At some point a new build needs to roll out to production. There's always going to be some risk that something goes wrong, so better to test with 2% of the population initially rather than 100%. By then, the build has already gone through integration tests/dog-fooding, so if something goes wrong in the canary phase, it's generally due to some production environment configuration issue.
Not disagreeing, simply stating users should be aware and get a say (an option would be fine to opt in to early release access), especially if they’re a paying customer.
I hear where you're coming from, but from my experience, the canary phase usually lasts less than an hour. And the traffic is usually split randomly, so the same 2% of users aren't at elevated risk for every deployment. I don't know how Slack does it, though.

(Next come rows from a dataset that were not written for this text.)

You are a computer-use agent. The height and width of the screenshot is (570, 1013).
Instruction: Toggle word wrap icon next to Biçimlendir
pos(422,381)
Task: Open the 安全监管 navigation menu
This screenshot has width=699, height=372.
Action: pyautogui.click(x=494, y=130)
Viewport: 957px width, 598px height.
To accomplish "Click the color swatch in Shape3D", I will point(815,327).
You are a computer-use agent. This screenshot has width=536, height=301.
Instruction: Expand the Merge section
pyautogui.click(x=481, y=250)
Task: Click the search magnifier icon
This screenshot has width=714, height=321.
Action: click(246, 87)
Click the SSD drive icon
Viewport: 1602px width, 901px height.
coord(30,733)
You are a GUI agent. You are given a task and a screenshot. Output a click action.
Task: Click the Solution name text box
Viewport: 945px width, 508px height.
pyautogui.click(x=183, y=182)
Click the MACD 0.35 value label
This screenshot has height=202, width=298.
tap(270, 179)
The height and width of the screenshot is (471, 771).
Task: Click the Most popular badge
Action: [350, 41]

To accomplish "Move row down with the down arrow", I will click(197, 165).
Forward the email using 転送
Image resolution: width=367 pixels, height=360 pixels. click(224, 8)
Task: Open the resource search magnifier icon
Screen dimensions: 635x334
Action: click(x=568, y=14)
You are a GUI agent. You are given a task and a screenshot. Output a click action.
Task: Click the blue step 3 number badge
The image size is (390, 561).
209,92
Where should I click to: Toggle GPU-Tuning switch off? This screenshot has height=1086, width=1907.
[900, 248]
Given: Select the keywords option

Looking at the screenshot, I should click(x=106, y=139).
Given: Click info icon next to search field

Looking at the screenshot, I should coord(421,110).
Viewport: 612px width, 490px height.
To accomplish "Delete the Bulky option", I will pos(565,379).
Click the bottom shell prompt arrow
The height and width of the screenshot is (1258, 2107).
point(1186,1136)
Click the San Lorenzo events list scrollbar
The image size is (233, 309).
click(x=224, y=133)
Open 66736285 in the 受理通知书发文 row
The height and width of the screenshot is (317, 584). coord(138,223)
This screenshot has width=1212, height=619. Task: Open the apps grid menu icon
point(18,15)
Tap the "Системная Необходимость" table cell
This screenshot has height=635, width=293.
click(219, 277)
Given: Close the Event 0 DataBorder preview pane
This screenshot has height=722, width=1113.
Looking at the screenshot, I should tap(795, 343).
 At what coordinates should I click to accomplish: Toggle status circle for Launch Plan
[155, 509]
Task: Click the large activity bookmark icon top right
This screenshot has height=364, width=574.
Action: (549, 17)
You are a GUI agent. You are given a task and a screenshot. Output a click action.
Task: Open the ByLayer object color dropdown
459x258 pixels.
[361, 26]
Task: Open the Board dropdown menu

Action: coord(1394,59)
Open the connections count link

They aren't beta testers. They are still getting the real production build, just in the first step of a phased rollout. Beta, pre-release etc. have a very different meaning.
Do you ever "fully" trust any software before it's been released to its final environment and run under load? I don't.
The idea isn't that you release less-tested software because you have the canary as a safety net. The idea is that you put in place all of the other practices you would anyway to minimise the likelihood of bugs and mistakes, and then you add a canary rollout as one extra layer of protection to mitigate the damage of anything you missed.
I would look at it as 98% of the users getting an even more reliable experience than they would otherwise (per release; everyone benefits over time), rather than 2% being given a worse experience. The alternative is just that everyone is in the "canary" release and everyone has to immediately use the release you "don't fully trust".
IMO those DB migrations are the most difficult/fraught with risk because you need to ensure that the different versions of the servers that are running as they are deploying can work with whatever state your DB is in at the moment.